Hinduism is the prevalent religion in India, although Islam and Christianity are not uncommon. Hinduism involves many rituals and the recognition of various gods and goddesses. Festivals such as Deepavali are an important part of Hinduism and provide a communal aspect of the religion to complement deeply personal practices, such as meditation and prayer. To Hindus, the cow is a sacred animal, so they do not eat beef or touch any part of a slaughtered cow. This is an important consideration with regard to the tannery in the novel because it explains why so many Muslims initially worked at the tannery and, in part, why Rukmani was disappointed that her sons went to work there.

Compare & Contrast

  • 1950s: Girls in India are often subject to arranged marriages at a very young age. They are usually at least thirteen years old, and when they are younger, they often do not immediately move in with their husbands.

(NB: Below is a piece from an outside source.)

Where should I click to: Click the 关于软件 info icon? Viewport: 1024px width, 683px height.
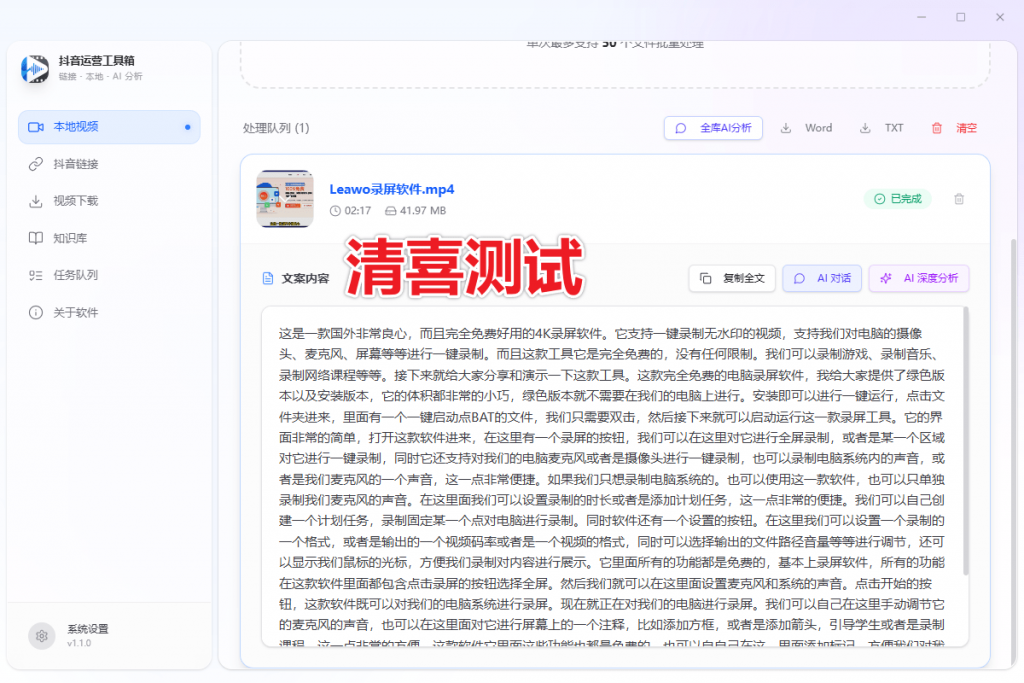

    Today: Although Indian women are gaining more freedom to choose their spouses, the practice of arranged marriage is still quite common. Families often adhere to this tradition to ensure that their children are marrying social equals. The tradition is such a central part of Indian culture that, occasionally, Indian families living in the United States arrange the marriages of their children.
  • 1950s: The diet of a farming family in India consists of rice, lentils, vegetables, and some dairy products. Such families eat little meat because of the expense and also because beef consumption is forbidden by the Hindu religion.

    Today: The diet of farming families has changed little over the years; most farming families consume part of what they grow. As in the past, most food grown in India is grown on small farms. Meat consumption is still minimal because of religious beliefs.
  • 1950s: In the novel, Rukmani mentions that the men building the tannery are well paid, earning two rupees per day. By modern conversion, this is the equivalent of approximately four cents; yet the standard of living is so low that this is plenty of money.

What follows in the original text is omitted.